Reproduce the lines of the listing below, starting at the line that contains "Image resolution: width=1100" and stopping after the line that contains "(x=289, y=41)". Leave the pictures out of your answer.

(Element and text location data)
####################

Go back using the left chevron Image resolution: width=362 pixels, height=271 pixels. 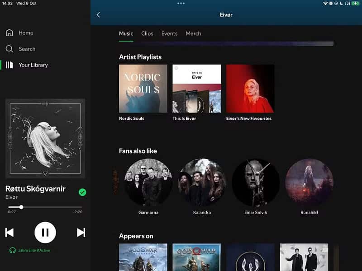click(x=98, y=15)
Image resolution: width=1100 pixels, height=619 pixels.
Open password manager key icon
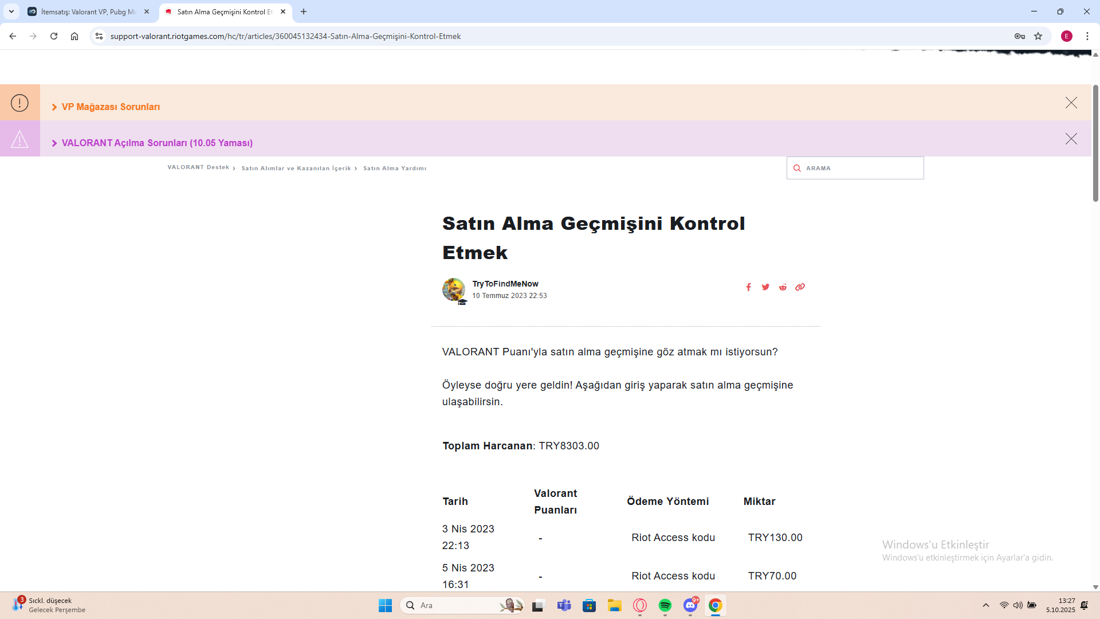(x=1020, y=36)
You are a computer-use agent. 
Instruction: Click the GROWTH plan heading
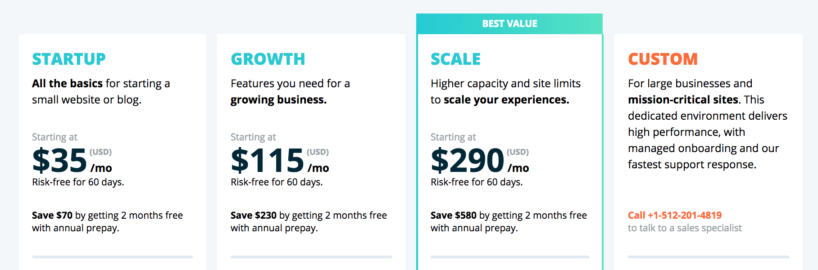(268, 59)
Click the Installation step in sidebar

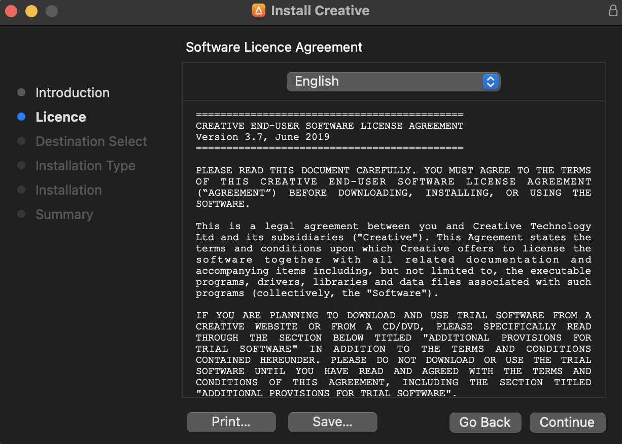68,190
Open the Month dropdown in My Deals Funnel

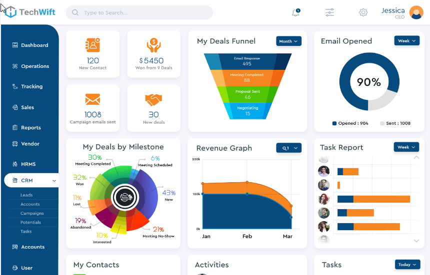(x=289, y=41)
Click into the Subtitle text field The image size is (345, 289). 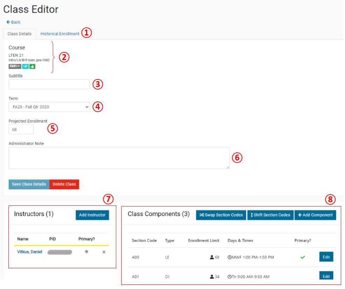49,84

####################

Solution:
Image resolution: width=1100 pixels, height=619 pixels.
Open password manager key icon
(x=1020, y=36)
You are a computer-use agent. 
Instruction: Click the GROWTH plan heading
(268, 59)
Click the Installation step in sidebar

68,190
Open the Month dropdown in My Deals Funnel

(x=289, y=41)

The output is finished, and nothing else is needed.